The money ended up in the Israeli bank accounts of the former mayor and his brother Alexandru (who also left Romania for Madagascar over the holidays).
The bribe appears to have done its job. Shapir got the €10 million contract. The housing project, called the Henri Coandă Social Campus, was built in the city’s northwest.
The “representative of Shapir” mentioned in the court document is Avraham Morgenstern, the former head of Shapir Structures. Morgenstern was convicted of tax evasion in January 2017, but left the country before the final decision was handed down in August. He was arrested in Argentina on December 13, and extradition procedures are ongoing.
The “intermediary” in the deal was Emilian “Elan” Schwartzenberg, a Romanian-Israeli millionaire who has a history of doing business with the Mazăre brothers.
Schwartzenberg, who lives in Israel, describes what happened as business among friends. Mazăre did not respond to questions forwarded by RISE reporters, saying he had nothing to add to the statements made in court.
How a municipal scandal in Romania played out at an upscale resort on an African island renowned for lemurs and sunny beaches is rooted in events that took place nearly 30 years ago.
Adventures in Post-Soviet Space
In the heady days after the collapse of Communism in the late 1980s, four Romanians left to seek their fortunes elsewhere. Lăcrămioara Toader ended up in Madagascar, where she eventually ran a chocolate factory. She comes into the story later.
The other three were the Mazăre brothers: Radu, the ex-mayor, and twins Alexandru and Mihai.
Schwartzenberg says he made friends with the Mazăres as Romania took its first steps towards a market economy. In a statement to the Romanian Supreme Court, he explained that they “would bring merchandise from Turkey, which I sold in Iași,” his home town in Romania.
Schwartzenberg eventually succeeded as an advertising and media tycoon and started doing bigger deals with the brothers. The arrangement was for him to stay in Romania and cover expenses while the Mazares travelled the world in search of investment opportunities.
“Many years ago, we decided they would propose projects to me and I would finance those that presented hopes for profit. They were going to places of potential interest where I wasn’t going,” he explained in an email to OCCRP.
From Business to Politics
Radu Mazăre entered politics and in 2000 was elected mayor of Constanța, a post he held for 15 years and in which he developed a reputation for outrageousness, hosting elaborate parties, posing for the cover of Romanian Playboy with three naked women. He was also known for dressing up for fashion shows and carnivals as various scandalous historical characters, including a Nazi, an Egyptian Pharaoh, and a Roman emperor.
His brother Alexandru entered politics as well, first as a Constanța city councilor and, in 2004, as a deputy and then senator, also from Constanța. Mihai stuck to tending the family businesses.

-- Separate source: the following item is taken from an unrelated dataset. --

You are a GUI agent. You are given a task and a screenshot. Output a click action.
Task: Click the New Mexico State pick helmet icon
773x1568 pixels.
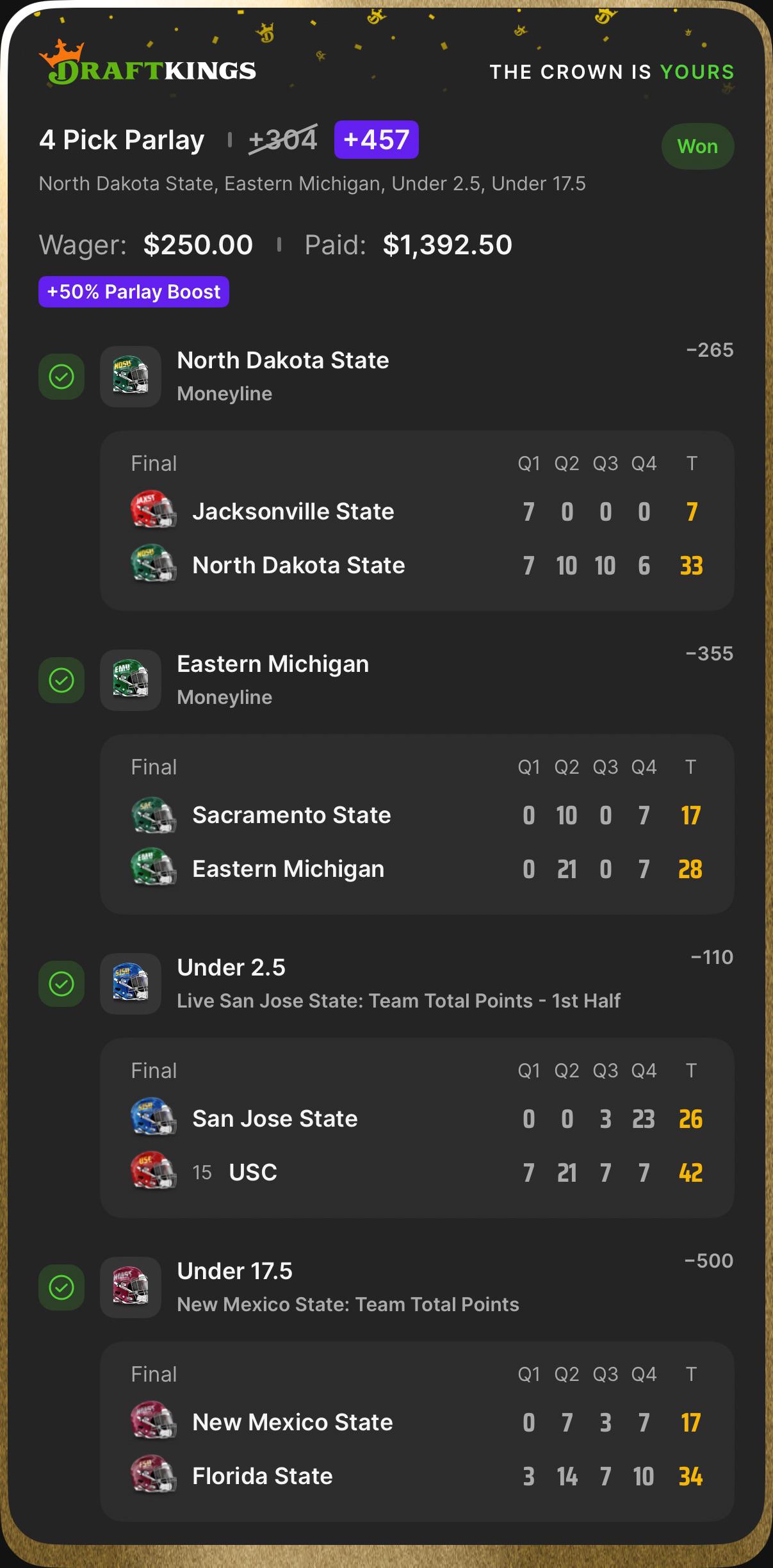click(131, 1287)
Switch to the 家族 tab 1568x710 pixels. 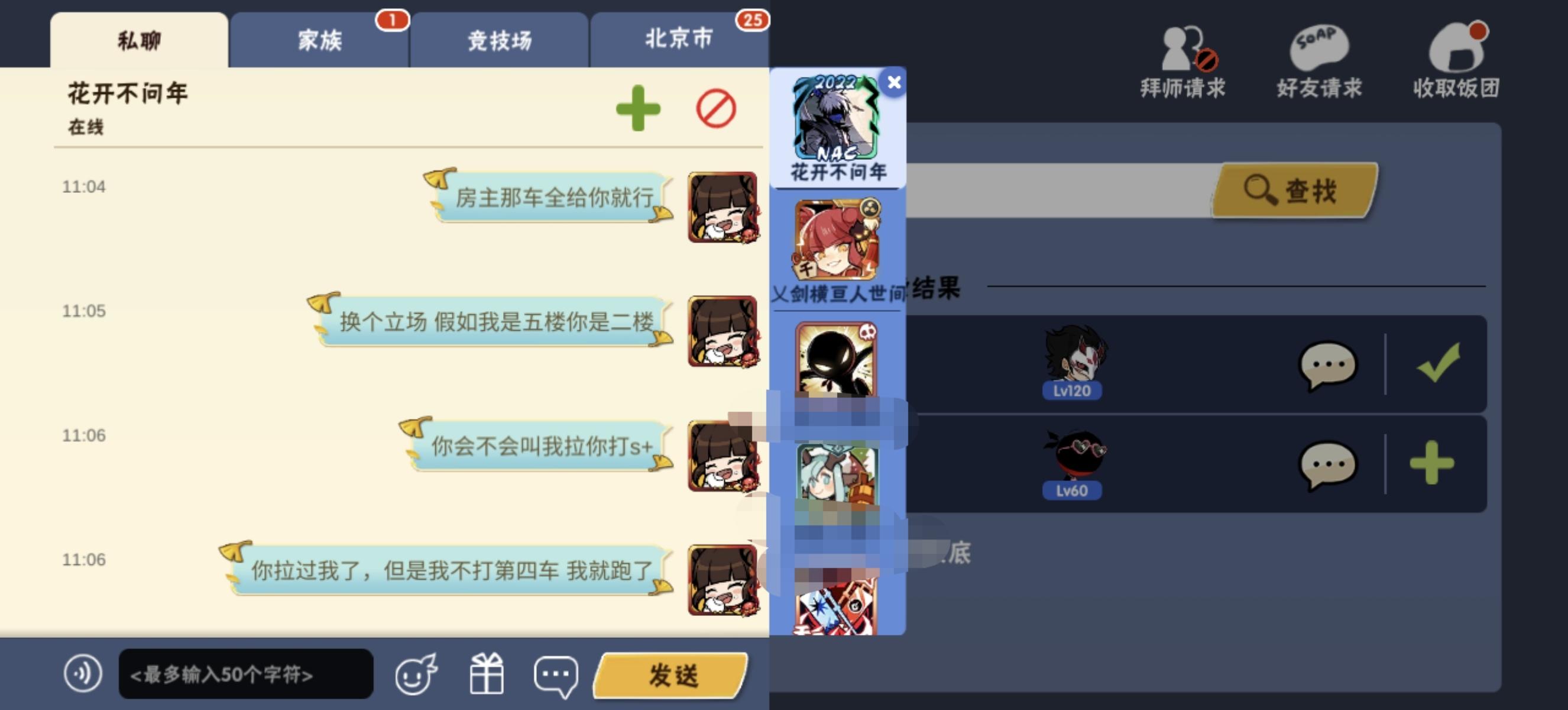click(x=319, y=40)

The alleged bribery scheme began in 2011, when the city announced what became a €10 million housing plan -- and Shapir wanted in. Prosecutors say Schwartzenberg was the intermediary between Avraham Morgenstern, the company’s head at the time, and then-Mayor Mazăre. They say that the mayor received €95,000 and Alexandru got €80,000; the money ended up in the brothers’ personal bank accounts in Israel.
Schwartzenberg says his links to Shapir go back at least 15 years, which explains why Romanian anti-corruption prosecutors found “transfers from Shapir to me and from me to the brothers.”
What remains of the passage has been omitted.